To quantify the role of SST, three WRF sensitivity experiments were conducted over 10–13 October 2025: (1) CTRL using the actual ERA5 SST field, (2) LTM employing the long‑term mean SST for the same date, and (3) DSST in which the linear warming trend was removed, leaving only interannual variability. Each experiment included 18 ensemble members with varied physical parameterizations (convection‑permitting, tropical, and Arctic‑specific schemes). The CTRL runs reproduced the observed pressure drop and wind maxima, whereas both LTM and DSST experiments showed markedly weaker re‑intensification, confirming that the warm SST anomaly in the western Pacific was essential for supplying latent heat and maintaining instability.

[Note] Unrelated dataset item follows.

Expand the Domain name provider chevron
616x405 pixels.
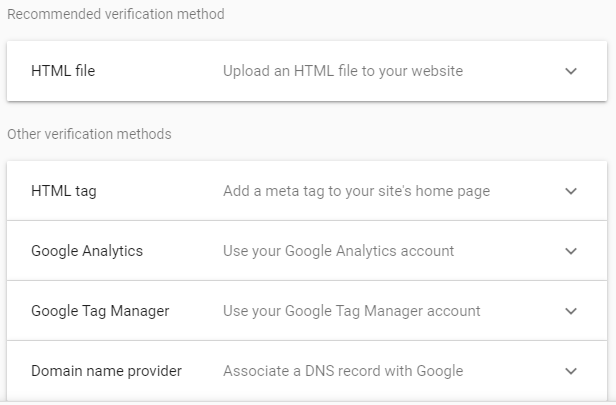571,371
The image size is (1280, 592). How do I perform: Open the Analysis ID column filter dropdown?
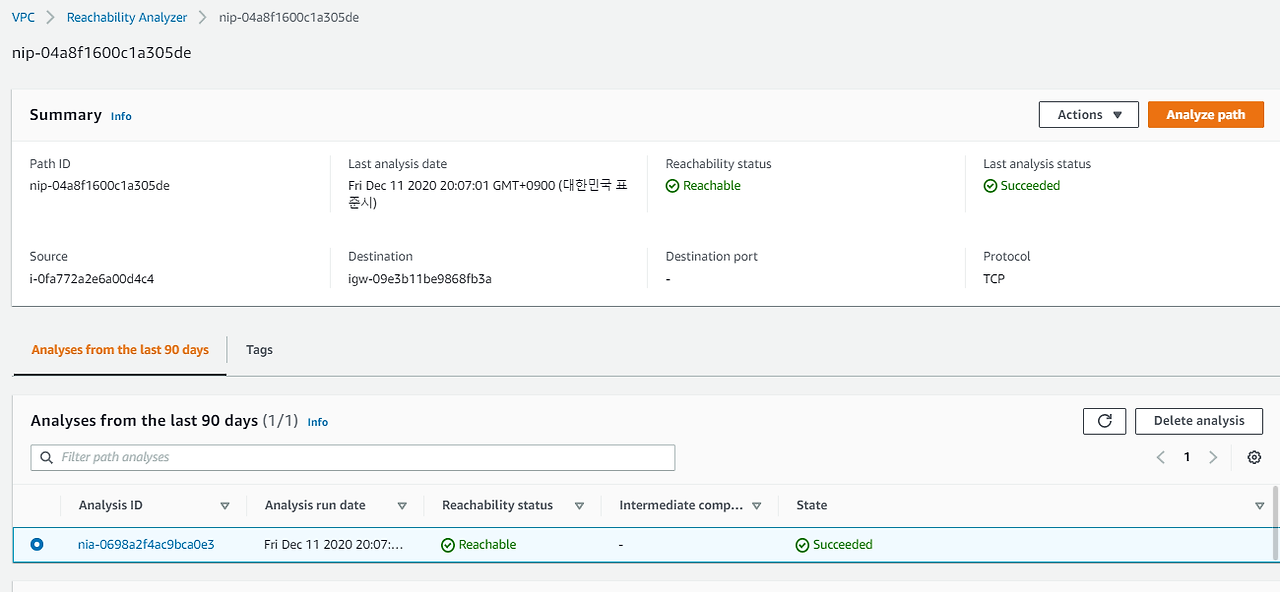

Beyond the case study, the authors perform a climatological analysis of North Pacific cyclones from 1940 to 2025. By classifying cyclones that originated south of 30° N and later reached ≥65° N as Arctic Cyclones of Tropical origin (ACTs), they find that the frequency of ACTs has increased dramatically in recent decades. Specifically, the number of ACTs in August rose by a factor of four and in September by a factor of three during 1980–2025 compared with 1940–1979. This trend aligns with the observed warming of the western North Pacific and suggests that tropical‑origin storms are becoming a more common source of high‑latitude extreme weather.

The paper also notes systematic biases in operational forecasts of Halong’s track and intensity, highlighting the difficulty of predicting storms that undergo complex tropical‑to‑extratropical transitions and interact with other mid‑latitude systems. The authors argue that improved representation of SST anomalies, QG forcing, and multi‑storm interactions in numerical models, together with higher‑resolution observational networks, are critical for enhancing forecast skill.

In summary, the study provides a comprehensive mechanistic explanation for the re‑intensification of Ex‑Typhoon Halong, demonstrates the pivotal role of anomalously warm western Pacific SSTs, and documents a clear upward trend in Arctic cyclones of tropical origin over the past eight decades. These findings have important implications for Arctic risk assessments, coastal infrastructure planning, and climate‑change adaptation strategies in high‑latitude regions.